Vertical expansion II: Explanatory pluralism and mechanistic analysis

From Churchland’s view, therefore, the approximate microreduction of psychology to neuroscience is the pay-off of the substitution of subsymbolic distributed representations for language-of-thought style representations. But how plausible is his eliminative-reductive model of the co-evolution of psychology and neuroscience?

At least from the mid-1980s, objections to the reductive approaches to interlevel connections have been raised by the advocates of “explanatory pluralism,” a position in the philosophy of science holding that “theories at different levels of description, like psychology and neuroscience, can co-evolve, and mutually influence each other, without the higher-level theory being replaced by, or reduced to, the lower-level one” (Looren de Jong, 2001, p. 731). ³ The focus is on the growth of explanatory resources; this allows the pluralist to stay aloof both from the reductionist obsession for ontological parsimony and unification of science, and from the claim for strong autonomy of the special sciences theorists.

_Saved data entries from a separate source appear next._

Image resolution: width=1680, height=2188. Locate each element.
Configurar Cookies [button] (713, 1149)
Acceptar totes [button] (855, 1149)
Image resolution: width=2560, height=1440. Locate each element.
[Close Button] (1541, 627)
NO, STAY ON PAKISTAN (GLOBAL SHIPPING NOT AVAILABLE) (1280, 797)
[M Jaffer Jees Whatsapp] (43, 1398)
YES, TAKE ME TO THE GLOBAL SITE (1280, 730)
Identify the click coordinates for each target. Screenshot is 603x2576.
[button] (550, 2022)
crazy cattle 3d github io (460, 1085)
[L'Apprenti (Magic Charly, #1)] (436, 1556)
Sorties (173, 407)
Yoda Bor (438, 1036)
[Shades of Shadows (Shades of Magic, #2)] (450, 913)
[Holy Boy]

Against the reductionist claim that when lower-level explanations are completed, the higher-level explanations stop being causally explanatory, ⁴ explanatory pluralists deny the existence of a fundamental explanatory level, and argue that higher-level entities continue to play a causal and explanatory role even when lower-level explanations are complete. In this perspective, then, the most serious shortcoming of the reductionist conception of the relation between lower and higher levels is its unidirectional nature: since it assigns to lower levels a priority, when the higher-level and lower-level theories fail to map onto one another neatly, the blame lies exclusively on the upper-level one (see McCauley, 1996, p. 25). By contrast, the pluralistic perspective is bidirectional: the higher-level theory should be subjected to revision in light of the findings of the lower-level theory, and vice versa. Accordingly, explanatory pluralism leads us from the reductive approaches to interlevel connections to the integrative ones (see Bechtel & Hamilton, 2007, §§ 5–6). Here our focus will be on Carl Craver’s (2007) model of the integration of levels of mechanisms, which is a brilliant synthesis between Cummins’ (1983) theory of functional analysis and the blossoming literature on mechanisms.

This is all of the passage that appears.